On May 1, 1947, while celebrating the working class festival and the victory of April 20, men, women and children of Piana, S. Cipirello and S. Giuseppe fell under the bullets of the Mafia and the landed barons to crush the struggle of the peasants against feudalism.
— Portella della Ginestra massacre memorial plaque

==Theories==
While some historians see the massacre as a conspiracy of the Mafia, anti-communist political forces – the Christian-Democratic party in particular – and American intelligence services in the wake of the Cold War, others consider the bloodbath as the culmination of local struggles for land rights and land reform in the area of Piana degli Albanesi and San Giuseppe Jato. Just as at the end of World War I, the post-war period saw an increase of violence between landowners backed by the Mafia and left-wing peasant movements. A few weeks before the massacre, the local Mafia boss of Piana, Francesco Cuccia, and others had asked landowners for money to "put an end to the communists once and for all." They made clear that they were ready to go beyond the traditional acts of Mafia violence that had been used against the socialist peasant movement before the rise of fascism in the early 1920s, when six socialist militants had been killed in Piana.

"Without the consent of the Mafia in Piana degli Albanesi, San Giuseppe Jato and San Cipirello, Giuliano could not have shot at Portella della Ginestra," according to the historian Francesco Renda. Renda, among others, was an eyewitness of the massacre. That May morning, he was supposed to speak at Portella. "But I got a bit late and before my eyes this horrific tragedy happened." Renda recalls that immediately after the massacre, the peasants of Piana wanted their own justice, threatening to kill the mafiosi of their county. "I convinced them," Renda remembered, "that that would have been the provocation needed to outlaw the Communists."

==In the arts==
===Film depictions===
Salvatore Giuliano is a 1962 Italian film directed by Francesco Rosi.

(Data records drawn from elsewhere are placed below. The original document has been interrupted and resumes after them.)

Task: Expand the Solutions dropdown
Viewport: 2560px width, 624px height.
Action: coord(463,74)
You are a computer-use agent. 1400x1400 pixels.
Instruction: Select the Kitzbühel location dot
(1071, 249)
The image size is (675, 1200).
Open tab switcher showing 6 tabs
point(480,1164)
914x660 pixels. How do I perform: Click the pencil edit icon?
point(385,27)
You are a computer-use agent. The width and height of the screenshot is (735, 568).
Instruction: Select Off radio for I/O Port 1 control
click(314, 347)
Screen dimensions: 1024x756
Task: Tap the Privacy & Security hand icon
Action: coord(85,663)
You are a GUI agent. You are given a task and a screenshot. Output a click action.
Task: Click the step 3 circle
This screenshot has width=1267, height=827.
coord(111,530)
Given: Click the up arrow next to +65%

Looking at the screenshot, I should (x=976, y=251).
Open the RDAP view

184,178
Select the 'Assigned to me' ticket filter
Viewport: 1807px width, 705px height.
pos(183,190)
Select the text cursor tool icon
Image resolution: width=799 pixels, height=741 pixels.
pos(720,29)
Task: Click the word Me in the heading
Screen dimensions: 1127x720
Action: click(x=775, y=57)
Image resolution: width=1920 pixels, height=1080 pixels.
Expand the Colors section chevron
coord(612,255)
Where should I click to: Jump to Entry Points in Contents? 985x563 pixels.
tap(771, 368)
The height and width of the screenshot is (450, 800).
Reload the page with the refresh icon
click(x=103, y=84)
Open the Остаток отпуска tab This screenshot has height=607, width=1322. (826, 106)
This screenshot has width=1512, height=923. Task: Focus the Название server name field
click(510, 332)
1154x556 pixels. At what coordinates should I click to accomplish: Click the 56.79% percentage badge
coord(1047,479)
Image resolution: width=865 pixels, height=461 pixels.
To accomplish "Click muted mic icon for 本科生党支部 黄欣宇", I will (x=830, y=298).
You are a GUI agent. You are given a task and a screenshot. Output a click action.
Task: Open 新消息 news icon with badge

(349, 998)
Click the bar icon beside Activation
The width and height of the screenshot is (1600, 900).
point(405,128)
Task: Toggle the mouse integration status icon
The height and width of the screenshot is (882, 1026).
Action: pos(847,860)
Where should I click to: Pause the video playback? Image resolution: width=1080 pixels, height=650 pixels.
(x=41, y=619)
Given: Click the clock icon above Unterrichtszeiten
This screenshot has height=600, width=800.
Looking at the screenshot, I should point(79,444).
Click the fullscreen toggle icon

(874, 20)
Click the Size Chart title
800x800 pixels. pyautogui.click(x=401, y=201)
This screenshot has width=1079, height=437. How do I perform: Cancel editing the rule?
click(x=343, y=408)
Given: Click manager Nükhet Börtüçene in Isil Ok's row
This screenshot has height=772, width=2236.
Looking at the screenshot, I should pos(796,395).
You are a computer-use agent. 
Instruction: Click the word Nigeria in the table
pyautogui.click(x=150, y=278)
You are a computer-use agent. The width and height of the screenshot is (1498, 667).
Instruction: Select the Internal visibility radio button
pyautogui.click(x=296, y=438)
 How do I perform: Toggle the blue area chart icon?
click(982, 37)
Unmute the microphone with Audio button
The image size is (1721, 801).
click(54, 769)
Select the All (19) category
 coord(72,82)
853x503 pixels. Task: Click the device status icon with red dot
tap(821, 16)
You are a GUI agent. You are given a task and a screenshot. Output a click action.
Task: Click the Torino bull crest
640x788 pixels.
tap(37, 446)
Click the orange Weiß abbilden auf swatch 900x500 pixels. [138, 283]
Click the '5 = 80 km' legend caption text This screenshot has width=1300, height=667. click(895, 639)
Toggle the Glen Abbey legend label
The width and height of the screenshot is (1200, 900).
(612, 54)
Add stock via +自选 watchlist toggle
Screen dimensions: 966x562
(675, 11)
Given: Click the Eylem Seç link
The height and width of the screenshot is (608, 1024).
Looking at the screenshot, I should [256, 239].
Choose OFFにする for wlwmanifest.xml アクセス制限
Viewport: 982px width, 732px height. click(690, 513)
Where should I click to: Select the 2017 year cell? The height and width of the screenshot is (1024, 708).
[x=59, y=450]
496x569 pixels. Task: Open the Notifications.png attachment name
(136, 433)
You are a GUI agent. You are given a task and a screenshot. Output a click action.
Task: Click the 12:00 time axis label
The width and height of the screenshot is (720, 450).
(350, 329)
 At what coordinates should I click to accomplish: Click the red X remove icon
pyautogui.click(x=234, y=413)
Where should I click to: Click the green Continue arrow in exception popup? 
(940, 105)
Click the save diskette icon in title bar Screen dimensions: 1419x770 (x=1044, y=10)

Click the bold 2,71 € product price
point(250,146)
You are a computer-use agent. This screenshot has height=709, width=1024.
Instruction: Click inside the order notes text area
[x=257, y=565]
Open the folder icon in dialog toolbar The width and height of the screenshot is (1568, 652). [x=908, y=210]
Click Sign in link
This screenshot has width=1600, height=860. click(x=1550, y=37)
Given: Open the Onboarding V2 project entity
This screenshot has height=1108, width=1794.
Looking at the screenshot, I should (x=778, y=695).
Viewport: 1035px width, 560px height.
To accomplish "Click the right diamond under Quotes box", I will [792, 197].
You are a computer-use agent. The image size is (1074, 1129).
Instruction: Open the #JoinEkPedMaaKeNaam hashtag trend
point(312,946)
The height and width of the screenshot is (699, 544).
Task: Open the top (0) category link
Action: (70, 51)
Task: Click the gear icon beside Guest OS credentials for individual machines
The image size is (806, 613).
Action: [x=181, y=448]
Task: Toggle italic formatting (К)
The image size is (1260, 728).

Shot in a neo-realist documentary, non-linear style, it follows the lives of those involved with Giuliano. When Rosi came to Sicily in 1961 to re-enact the Portella Della Ginestra massacre sequence for the film, the trauma from 14 years earlier was still fresh. He asked 1,000 peasants to go back and enact exactly what they, their friends and relatives had been through. Events nearly slipped out of control. When the gunfire sound effects started, the crowd panicked and knocked over one of the cameras in rush to escape; women wept and knelt in prayer; men threw themselves to the ground in agony. One old woman, dressed entirely in black, planted herself before the camera and repeated in an anguished wail, "Where are my children?" Two of her sons had died at the hands of Giuliano and his gang.

A deleted scene from The Godfather is an allusion to the events and to Mario Puzo's novel The Sicilian. The scene takes place during Michael Corleone's exile in Sicily. He and his companions witness a parade of communist marchers headed to Portella delle Ginestre and singing Bandiera Rossa.

Michael Cimino's 1987 version, a film adaptation of Mario Puzo's The Sicilian, was filmed instead at Sutera and Caltanissetta.

The massacre was also depicted in 2009 in Giuseppe Tornatore's film Baarìa – La porta del vento.

===Literature===
The novel The Sicilian, a fictionalized take on the life of Giuliano by Mario Puzo, depicts the massacre.

Sicilian author and playwright Beatrice Monroy wrote a poem to commemorate the tragedy, "Portella della Ginestra: Indice dei nomi proibiti" (2005). She retells the massacre from the point of view of the victims and their feelings of despair and thirst for justice, as a song of sorrow for the downtrodden of the earth, and as a crime whose instigators are still officially unknown.